De que forma podemos
ver este filme com uma articulação criativa com uma cinematografia
hegemônica? Não temos uma narrativa totalmente inédita
mas temos alguns elementos externos a este gênero: é o caso
de nossos heróis estarem todos de alguma forma à margem,
excluídos social e politicamente. A origem humilde de Didi (e nordestina,
apesar de estarem em um planeta distante) é sempre evidenciada
assim como sua capacidade de sempre se dar bem, o "palhaço
malandro" que utiliza recursos simples porém inteligentes
para resolver problemas grandiosos (um personagem de nosso imaginário
bastante recorrente no cinema brasileiro e recriado por Renato Aragão).
A princesa Xuxa, símbolo do padrão de beleza europeu e da
nobreza, acaba, inclusive, se apaixonando por Didi, "o cearense feio
que fala errado"; o anti-herói. Uma inversão do que
comumente vemos na tv e no cinema, quando o destino de "belos"

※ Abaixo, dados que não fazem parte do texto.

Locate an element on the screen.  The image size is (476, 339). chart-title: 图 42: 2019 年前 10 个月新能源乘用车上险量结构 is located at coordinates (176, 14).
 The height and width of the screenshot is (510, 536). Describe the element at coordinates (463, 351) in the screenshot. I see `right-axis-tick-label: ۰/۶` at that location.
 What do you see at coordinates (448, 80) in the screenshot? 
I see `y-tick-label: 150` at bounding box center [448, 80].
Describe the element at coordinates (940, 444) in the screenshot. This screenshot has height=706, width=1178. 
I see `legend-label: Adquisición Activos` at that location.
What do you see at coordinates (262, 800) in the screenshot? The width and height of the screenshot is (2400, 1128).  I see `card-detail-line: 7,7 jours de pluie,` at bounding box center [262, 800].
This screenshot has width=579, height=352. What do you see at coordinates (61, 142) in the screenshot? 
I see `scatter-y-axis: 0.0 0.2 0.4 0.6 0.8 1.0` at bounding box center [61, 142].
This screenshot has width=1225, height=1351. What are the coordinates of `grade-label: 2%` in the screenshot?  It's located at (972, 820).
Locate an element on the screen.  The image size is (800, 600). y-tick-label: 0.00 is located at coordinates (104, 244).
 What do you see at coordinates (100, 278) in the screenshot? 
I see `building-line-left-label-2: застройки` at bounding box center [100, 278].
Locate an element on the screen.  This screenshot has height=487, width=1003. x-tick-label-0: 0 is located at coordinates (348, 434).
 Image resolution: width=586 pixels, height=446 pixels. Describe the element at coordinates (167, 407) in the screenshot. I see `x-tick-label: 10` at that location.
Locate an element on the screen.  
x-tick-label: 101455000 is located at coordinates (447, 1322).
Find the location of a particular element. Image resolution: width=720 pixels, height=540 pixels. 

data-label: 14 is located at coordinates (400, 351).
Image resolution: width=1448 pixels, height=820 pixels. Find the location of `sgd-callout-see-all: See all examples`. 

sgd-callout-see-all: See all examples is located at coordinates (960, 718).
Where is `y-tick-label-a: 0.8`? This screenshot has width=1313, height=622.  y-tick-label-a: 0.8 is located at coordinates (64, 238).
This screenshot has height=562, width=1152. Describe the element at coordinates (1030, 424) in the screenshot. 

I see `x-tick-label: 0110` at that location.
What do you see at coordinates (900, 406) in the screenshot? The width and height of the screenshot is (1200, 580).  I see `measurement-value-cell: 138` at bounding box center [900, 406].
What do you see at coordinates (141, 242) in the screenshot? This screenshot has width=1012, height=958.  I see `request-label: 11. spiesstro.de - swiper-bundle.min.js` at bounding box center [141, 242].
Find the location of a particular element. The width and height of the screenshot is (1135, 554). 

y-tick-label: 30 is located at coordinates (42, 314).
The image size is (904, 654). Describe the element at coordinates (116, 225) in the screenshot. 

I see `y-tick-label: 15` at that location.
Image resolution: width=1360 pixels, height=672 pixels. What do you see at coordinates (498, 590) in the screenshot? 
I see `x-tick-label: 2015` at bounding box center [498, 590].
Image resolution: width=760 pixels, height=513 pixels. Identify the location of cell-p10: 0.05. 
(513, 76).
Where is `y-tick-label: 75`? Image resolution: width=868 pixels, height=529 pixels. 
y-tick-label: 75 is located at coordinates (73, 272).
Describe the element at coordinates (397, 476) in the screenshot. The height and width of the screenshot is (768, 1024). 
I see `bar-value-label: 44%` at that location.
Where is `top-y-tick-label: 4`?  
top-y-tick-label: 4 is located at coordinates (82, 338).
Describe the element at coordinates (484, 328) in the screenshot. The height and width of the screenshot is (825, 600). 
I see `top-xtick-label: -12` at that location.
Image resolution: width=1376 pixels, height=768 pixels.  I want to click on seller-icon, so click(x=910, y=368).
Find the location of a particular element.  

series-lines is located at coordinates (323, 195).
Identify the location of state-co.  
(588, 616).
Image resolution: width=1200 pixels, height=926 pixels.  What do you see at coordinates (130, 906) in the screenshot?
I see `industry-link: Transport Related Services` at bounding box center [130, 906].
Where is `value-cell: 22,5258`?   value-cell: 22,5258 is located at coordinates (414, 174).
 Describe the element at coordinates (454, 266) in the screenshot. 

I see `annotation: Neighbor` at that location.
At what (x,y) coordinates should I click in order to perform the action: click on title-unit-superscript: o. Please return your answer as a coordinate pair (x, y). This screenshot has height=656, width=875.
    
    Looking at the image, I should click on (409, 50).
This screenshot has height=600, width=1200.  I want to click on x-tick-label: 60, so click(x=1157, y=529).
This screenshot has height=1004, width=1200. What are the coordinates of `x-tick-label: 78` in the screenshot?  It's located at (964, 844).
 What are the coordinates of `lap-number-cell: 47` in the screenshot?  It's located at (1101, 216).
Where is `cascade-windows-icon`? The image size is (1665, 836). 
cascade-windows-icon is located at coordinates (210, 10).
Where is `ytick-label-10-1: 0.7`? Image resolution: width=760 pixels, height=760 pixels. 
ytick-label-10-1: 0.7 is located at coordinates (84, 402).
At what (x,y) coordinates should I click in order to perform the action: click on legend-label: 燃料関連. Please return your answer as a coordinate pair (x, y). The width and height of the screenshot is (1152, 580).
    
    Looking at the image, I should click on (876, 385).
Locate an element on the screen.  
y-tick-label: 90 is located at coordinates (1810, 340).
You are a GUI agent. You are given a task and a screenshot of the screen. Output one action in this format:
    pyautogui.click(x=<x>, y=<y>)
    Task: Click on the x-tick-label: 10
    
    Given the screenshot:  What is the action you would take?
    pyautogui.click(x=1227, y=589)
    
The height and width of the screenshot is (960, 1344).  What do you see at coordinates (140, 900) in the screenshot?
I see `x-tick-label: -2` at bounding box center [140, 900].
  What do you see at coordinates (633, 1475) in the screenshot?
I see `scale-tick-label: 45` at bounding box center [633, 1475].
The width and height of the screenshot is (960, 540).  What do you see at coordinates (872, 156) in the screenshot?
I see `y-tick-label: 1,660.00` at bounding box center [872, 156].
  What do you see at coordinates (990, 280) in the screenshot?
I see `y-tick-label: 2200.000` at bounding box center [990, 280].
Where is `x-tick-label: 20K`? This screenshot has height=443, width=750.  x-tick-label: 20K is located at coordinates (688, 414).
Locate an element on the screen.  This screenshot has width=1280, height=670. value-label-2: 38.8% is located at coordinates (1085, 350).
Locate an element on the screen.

e ‘feios" são sempre distintos. É uma espécie
de premiação de final feliz para este personagem que, na
filmografia do grupo, sempre tem uma compensação por seu
grande ato de salvação. Os outros trapalhões estão
também constantemente atualizando seus tipos cômicos sempre
construídos em cima de personagens do imaginário brasileiro
popular, porém raramente tem o mesmo destaque que o personagem
de Didi. É comum a pouca distinção feita entre ator
e personagem e a apropriação das experiências de vida
de cada um dos quatro trapalhões em suas interpretações
e constituições dos tipos.
Creio, assim, que
este filme deve ser visto como uma forma pouco arriscada porém
criativa de se fazer cinema no Brasil. Ele, assim como toda a filmografia
dos Trapalhões, merece uma revisão atenta para pensarmos
questões como a conquista de grande público e com isso o
estabelecimento de fato de uma indústria cinematográfica,
e para pensarmos também a relação de nossa cinematografia
com o cinema hegemônico e a televisão.